* [Passage provided]:
◇ ◇ ◇ ◇ ◇

Right off to get ready for the day, one must do ones best whether one likes it or not, have a great day and I want to hear all about it when I get back :)

Niblets 2

by lyndlj @ 2008-07-21 - 18:09:53

I decided to take a stand back and look at why I feel so dissatisfied with everything at the moment.

You see I enjoy dealing with people, I love people, so it has to be who I work for, it seems that who I work for is part of the problem but not all of it, the place I work in is depressing, there is no actual daylight as the room I work in has no windows, not good, I love people, but, I have lost count of the amount of times that I have had to tell people that they cannot put anything and everything on their income and expenditure as this is supposed to be a true reflection of their financial situation, some of tem really do like taking the p..etunias.

There is a wealth of difference between those in genuine financial difficulties and those that just want to get away with not paying back what they have had and spent, and it is the genuine ones that suffer because of the others.

So thats three things so far, the people I work for, the place I work and some of the people that I have to deal with, the solution I guess is to find a job where I am dealing with people, somewhere that has windows and where they are in genuine need, apparently this is not as easy as it sounds, still hopefully the right job will come along, eventually.

Anoher Monday draws to a close, and how was your day?

Three days of nufink

by lyndlj @ 2008-07-21 - 08:11:06

Monday morning and back to work, here is how things have been since Friday.

◇ ◇ ◇ ◇ ◇

* [Given task 1]:
In the blog posts, the sentence beginning "So thats three things so far" names three sources of the writer's dissatisfaction. List them.
* [Given task 2]:
Copy the blog posts word for word from "So thats three" to "been since Friday.".
The listing that comes next has no connection to the blog posts.

* [Supplied entries]:
◇ ◇ ◇ ◇ ◇

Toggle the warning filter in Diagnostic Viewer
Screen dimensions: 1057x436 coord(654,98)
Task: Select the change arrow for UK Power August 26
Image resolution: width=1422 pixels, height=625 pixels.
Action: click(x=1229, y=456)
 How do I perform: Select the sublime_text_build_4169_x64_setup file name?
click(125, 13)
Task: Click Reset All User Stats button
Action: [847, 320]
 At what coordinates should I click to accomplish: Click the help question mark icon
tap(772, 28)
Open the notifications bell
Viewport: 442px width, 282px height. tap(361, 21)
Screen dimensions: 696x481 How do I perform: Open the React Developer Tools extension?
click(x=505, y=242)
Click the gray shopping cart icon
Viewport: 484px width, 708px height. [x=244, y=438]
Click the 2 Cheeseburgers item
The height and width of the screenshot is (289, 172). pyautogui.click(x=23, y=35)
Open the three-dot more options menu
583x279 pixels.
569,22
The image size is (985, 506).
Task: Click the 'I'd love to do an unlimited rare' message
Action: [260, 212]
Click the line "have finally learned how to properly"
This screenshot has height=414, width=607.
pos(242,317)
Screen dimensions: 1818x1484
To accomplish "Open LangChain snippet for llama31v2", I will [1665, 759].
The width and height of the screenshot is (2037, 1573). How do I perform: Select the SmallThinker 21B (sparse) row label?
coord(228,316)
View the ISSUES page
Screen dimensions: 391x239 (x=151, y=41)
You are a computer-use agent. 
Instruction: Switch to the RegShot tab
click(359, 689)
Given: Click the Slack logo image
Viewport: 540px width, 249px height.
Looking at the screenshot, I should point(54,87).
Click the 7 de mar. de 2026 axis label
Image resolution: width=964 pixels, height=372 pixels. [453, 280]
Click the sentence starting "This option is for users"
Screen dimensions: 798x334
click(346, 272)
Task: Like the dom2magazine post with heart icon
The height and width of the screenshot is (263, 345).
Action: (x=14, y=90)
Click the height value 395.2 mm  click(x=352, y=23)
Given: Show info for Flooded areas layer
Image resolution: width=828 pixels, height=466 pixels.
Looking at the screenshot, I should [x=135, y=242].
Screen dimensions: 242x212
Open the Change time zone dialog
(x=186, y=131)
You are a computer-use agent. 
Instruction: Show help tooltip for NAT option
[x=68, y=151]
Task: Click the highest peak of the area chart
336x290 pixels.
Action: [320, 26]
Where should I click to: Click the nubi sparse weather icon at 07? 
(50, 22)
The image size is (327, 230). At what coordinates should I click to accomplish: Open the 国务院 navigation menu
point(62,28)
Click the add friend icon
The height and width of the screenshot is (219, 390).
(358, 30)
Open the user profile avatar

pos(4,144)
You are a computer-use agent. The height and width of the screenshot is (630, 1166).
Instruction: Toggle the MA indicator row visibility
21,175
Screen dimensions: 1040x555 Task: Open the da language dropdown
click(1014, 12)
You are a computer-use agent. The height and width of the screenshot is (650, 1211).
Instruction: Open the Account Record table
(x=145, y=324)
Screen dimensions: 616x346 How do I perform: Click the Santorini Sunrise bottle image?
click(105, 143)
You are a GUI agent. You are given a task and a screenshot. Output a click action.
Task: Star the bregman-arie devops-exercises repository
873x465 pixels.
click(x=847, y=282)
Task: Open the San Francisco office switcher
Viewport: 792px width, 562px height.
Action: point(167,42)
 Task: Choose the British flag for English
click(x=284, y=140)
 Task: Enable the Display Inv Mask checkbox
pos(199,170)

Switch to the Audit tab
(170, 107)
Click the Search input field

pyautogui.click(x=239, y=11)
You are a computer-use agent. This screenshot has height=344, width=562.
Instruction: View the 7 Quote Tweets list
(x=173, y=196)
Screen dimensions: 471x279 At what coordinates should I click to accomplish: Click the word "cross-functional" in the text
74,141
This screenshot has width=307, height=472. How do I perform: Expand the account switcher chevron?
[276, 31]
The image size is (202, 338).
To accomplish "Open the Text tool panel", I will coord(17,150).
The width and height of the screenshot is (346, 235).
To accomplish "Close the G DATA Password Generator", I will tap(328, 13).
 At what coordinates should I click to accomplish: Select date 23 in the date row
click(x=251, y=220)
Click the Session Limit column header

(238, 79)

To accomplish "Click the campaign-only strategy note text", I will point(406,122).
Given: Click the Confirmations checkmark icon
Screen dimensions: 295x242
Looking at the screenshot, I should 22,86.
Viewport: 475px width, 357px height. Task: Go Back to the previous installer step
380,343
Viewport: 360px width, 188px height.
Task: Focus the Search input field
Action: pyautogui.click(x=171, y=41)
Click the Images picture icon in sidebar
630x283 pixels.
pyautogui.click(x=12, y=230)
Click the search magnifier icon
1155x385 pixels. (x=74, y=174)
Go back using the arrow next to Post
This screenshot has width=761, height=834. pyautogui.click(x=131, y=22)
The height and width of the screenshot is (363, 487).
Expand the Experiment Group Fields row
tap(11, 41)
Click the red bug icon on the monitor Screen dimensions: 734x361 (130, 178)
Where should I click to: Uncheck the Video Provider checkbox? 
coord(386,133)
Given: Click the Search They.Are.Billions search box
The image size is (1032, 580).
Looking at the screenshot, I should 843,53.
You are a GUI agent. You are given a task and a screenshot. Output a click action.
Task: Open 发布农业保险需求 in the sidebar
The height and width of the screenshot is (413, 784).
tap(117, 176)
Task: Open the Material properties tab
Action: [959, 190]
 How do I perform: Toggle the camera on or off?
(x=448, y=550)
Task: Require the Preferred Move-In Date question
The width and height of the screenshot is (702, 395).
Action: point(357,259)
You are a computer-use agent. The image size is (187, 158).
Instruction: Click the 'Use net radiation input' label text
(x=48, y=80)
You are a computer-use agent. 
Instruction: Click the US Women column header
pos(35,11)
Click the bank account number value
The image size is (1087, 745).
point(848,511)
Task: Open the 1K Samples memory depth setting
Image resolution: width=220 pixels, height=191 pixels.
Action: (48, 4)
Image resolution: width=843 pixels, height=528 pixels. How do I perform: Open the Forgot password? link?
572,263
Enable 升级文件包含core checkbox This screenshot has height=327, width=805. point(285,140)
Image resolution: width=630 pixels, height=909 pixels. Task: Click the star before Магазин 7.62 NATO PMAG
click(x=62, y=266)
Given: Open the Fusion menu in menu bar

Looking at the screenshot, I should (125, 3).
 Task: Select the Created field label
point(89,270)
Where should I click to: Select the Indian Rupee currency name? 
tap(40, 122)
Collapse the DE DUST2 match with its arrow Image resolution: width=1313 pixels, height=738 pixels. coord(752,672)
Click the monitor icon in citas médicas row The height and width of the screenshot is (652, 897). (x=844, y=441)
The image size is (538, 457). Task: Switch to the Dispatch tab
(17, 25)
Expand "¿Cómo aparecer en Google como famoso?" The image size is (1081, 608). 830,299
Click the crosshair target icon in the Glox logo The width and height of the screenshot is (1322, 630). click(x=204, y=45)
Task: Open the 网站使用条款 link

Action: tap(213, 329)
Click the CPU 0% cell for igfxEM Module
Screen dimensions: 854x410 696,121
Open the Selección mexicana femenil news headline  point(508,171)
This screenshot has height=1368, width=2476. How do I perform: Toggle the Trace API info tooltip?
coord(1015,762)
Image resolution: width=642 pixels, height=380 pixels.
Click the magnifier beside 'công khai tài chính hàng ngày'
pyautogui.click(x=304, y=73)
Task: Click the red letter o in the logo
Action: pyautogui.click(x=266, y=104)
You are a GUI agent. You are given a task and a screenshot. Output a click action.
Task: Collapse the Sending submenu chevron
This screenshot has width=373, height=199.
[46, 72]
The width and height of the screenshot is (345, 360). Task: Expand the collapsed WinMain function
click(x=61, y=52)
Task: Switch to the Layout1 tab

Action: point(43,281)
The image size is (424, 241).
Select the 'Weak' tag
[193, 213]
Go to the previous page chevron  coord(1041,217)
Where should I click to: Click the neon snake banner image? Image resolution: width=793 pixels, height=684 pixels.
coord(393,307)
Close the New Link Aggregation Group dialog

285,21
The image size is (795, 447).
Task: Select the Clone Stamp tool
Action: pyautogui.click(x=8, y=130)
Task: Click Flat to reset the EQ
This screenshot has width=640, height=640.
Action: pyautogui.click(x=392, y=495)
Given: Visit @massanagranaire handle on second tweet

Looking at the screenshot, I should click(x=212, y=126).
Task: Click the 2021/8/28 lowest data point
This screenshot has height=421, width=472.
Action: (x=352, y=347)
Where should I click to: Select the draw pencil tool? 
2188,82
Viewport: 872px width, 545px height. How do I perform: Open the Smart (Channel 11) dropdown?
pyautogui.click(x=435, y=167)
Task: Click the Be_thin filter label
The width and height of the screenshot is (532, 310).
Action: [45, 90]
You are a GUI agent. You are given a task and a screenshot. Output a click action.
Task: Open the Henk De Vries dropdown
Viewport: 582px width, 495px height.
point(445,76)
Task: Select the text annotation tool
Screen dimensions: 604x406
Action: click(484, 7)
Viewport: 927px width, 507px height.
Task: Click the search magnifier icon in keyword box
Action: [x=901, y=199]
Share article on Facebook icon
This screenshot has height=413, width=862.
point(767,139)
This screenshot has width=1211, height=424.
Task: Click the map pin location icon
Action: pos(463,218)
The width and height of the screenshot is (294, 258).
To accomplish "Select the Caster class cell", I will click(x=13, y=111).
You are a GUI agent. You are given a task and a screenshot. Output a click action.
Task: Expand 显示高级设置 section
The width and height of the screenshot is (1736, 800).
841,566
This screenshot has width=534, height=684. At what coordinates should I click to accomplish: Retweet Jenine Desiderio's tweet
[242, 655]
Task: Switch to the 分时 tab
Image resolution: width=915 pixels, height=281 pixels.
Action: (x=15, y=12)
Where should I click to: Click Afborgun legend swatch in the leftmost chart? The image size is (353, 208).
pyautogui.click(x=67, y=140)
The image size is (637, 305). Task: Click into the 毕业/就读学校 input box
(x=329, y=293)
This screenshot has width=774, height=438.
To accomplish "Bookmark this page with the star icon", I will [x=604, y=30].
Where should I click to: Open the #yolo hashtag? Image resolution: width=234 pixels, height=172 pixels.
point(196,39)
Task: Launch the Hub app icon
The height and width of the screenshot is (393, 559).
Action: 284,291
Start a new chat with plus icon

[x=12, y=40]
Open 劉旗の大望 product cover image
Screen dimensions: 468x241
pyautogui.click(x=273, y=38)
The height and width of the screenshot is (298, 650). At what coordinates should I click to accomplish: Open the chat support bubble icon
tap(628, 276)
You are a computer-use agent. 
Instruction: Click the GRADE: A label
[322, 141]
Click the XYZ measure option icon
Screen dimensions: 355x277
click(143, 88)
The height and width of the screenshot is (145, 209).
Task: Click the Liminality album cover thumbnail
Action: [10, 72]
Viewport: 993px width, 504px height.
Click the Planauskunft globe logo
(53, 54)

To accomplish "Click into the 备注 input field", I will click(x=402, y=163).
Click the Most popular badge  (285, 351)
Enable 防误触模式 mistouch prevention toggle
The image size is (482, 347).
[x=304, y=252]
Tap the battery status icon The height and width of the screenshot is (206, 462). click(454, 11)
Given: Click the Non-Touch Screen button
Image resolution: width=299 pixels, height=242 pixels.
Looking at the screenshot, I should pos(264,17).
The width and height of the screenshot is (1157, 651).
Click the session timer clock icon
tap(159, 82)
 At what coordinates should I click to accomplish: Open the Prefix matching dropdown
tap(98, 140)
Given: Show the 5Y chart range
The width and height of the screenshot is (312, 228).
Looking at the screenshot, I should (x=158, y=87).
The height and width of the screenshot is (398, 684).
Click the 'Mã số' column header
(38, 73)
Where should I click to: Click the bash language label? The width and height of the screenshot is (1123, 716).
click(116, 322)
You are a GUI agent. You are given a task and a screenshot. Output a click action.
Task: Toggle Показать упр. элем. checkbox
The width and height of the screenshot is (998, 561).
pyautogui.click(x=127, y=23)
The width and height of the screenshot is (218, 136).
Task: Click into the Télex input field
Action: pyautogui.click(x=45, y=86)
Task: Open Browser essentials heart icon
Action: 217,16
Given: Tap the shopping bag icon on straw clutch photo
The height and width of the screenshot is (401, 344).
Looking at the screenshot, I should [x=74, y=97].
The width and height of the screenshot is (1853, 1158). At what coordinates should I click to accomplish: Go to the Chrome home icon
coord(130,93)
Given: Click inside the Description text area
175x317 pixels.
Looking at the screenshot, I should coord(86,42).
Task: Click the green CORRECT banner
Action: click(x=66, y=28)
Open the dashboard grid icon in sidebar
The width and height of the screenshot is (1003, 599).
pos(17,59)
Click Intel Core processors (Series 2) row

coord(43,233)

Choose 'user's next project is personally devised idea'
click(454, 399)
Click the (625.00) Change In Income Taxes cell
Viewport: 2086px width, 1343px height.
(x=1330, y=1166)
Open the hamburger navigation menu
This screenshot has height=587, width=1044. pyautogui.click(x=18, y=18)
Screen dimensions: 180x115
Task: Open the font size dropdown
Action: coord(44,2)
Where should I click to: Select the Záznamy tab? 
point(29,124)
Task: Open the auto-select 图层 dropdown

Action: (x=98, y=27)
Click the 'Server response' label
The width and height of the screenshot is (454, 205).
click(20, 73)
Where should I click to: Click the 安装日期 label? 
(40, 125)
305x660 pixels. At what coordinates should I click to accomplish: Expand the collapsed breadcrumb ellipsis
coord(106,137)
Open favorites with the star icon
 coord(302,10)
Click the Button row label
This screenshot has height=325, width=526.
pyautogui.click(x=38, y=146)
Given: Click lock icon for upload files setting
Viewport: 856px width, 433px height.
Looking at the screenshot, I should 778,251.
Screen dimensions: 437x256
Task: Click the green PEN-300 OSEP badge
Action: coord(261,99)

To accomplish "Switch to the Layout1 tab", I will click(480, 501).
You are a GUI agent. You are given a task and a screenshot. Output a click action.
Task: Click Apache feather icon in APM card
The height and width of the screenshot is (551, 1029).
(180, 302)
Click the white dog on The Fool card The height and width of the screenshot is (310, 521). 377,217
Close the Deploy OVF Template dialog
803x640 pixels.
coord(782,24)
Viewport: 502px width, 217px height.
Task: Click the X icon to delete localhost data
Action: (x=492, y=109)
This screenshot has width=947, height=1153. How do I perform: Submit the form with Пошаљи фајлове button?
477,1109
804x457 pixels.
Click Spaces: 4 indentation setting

◇ ◇ ◇ ◇ ◇

* [Full answer 1]:
- the people I work for
- the place I work
- some of the people that I have to deal with

* [Full answer 2]:
So thats three things so far, the people I work for, the place I work and some of the people that I have to deal with, the solution I guess is to find a job where I am dealing with people, somewhere that has windows and where they are in genuine need, apparently this is not as easy as it sounds, still hopefully the right job will come along, eventually.

Anoher Monday draws to a close, and how was your day?

Three days of nufink

by lyndlj @ 2008-07-21 - 08:11:06

Monday morning and back to work, here is how things have been since Friday.